As mentioned, this is a subtrope of When the Clock Strikes Twelve. Compare: Death's Hourglass which could be this for a single person.

Examples of Doomsday Clock include:

Comic Books

  • A recurring motif in Watchmen with the clock gradually ticking towards midnight until the end. It is also mentioned directly with the clock being at five minutes near the beginning. Ironically, this is actually further from midnight than the real-life clock was in the early to mid-1980s.
    • The clock is seen more often as the best-known symbol of the series: the Comedian's smiley-face badge.
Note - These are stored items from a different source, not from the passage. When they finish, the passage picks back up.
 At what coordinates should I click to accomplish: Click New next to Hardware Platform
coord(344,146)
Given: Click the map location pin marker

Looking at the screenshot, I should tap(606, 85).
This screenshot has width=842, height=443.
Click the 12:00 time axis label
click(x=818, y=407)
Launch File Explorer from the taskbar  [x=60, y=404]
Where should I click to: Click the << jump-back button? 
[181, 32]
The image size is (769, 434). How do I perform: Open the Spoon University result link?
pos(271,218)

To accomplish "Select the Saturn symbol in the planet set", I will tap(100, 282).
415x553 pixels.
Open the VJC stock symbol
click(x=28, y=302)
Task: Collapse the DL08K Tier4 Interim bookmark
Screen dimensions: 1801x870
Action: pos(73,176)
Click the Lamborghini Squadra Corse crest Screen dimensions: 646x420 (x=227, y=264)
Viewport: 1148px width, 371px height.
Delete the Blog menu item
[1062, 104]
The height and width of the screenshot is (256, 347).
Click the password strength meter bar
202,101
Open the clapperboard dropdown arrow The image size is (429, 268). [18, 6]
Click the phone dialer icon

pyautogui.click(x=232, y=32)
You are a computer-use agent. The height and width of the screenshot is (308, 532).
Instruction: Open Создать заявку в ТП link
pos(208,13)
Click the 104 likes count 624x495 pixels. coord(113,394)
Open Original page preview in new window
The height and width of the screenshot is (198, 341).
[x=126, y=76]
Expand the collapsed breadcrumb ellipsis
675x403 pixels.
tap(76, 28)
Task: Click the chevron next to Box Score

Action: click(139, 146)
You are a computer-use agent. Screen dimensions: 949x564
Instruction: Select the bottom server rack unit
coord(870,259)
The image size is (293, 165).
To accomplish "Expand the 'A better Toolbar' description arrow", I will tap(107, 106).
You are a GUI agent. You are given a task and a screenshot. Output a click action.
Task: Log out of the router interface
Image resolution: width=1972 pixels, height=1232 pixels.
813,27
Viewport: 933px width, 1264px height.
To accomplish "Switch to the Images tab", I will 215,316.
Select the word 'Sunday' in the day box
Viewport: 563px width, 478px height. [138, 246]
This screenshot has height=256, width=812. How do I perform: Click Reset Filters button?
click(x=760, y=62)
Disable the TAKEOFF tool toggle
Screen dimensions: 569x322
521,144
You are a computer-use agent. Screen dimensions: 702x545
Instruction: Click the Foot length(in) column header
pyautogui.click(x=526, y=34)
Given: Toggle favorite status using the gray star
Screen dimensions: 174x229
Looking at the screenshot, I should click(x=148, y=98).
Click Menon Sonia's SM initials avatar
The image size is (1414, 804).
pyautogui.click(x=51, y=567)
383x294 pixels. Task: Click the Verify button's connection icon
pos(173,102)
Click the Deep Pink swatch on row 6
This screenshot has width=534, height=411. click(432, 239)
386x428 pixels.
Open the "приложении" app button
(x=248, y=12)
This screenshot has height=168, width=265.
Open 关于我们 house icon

If you look at it with both eyes pointing up, the bloody smear resembles a minute hand pointing at 11 on a clock. This was actually the entire point of the design, to dress up something happy to something terrifying, with one tiny change.

Film

Literature

Live-Action TV

  • Doctor Who had an episode called Four to Doomsday, which was released when the real life clock was at four minutes.
  • The Heroes episode Seven to Midnight revolved around stopping a nuclear bomb from going off in New York City. At the time it was aired the clock stood at seven minutes.
  • NCIS episode Murder 2.0 had the Doomsday Clock, at the time set to five minutes, used as a clue to indicate the next murder would take place at 11:55 p.m.
  • Lost reveals in later seasons that the repeated number sequence, 4 8 15 16 23 42 is in fact a component of an insanely accurate Doomsday Clock: the Valenzetti Equation, which predicts the extinction of mankind, with the Numbers serving as the input.
  • The second to last episode of Supernatural season 5 is called "Two Minutes to Midnight". "Midnight" in this case referring to the rise of Lucifer on earth, who did show up in the last episode of season 5.

Music

  • "2 Minutes to Midnight" by Iron Maiden.
  • "Doomsday Clock" by The Smashing Pumpkins.
  • Linkin Park's album Minutes to Midnight. The music video for "Shadow of the Day" from the same album also makes reference to the clock with 11:55 appearing at the beginning.
  • "11:59" by Blondie.
  • "The Call Up" by The Clash has the lyric "55 minutes past eleven.
  • Likewise, "Turn Your Back" by Billy Talent has the lyric "When the clock strikes twelve, tell me where ya gonna be?" at the beginning. The entire song makes reference to disasters occurring and hoping the world can change.
  • "4 Minutes (To Save the World)" by Madonna.
  • "One Minute to Midnight" by Justice.
  • "Particle Man" by They Might Be Giants has an inversion with Universe Man's watch, that seems to measure the age of the cosmos:

"He has a watch with a minute hand, a millennium hand, and an eon hand - and when they meet, it's a happy land! Powerful man, Universe Man."

Video Games

  • While not an exact representation, Rise of Nations has an example clearly based on the Doomsday Clock. When a player researches nuclear weapons, a counter appears on his HUD. Every time any player uses a nuke, it goes down by 1. If it reaches zero, the game ends with everyone losing as the clock strikes midnight.

Web Comics

  • Homestuck has a doomsday clock near Terezi's home.

Western Animation

  • One episode of Adventures of the Gummi Bears featured a Doomsday Clock built by an evil sorcerer, which would actually destroy the world if it ever struck twelve - unless, of course, it was destroyed first.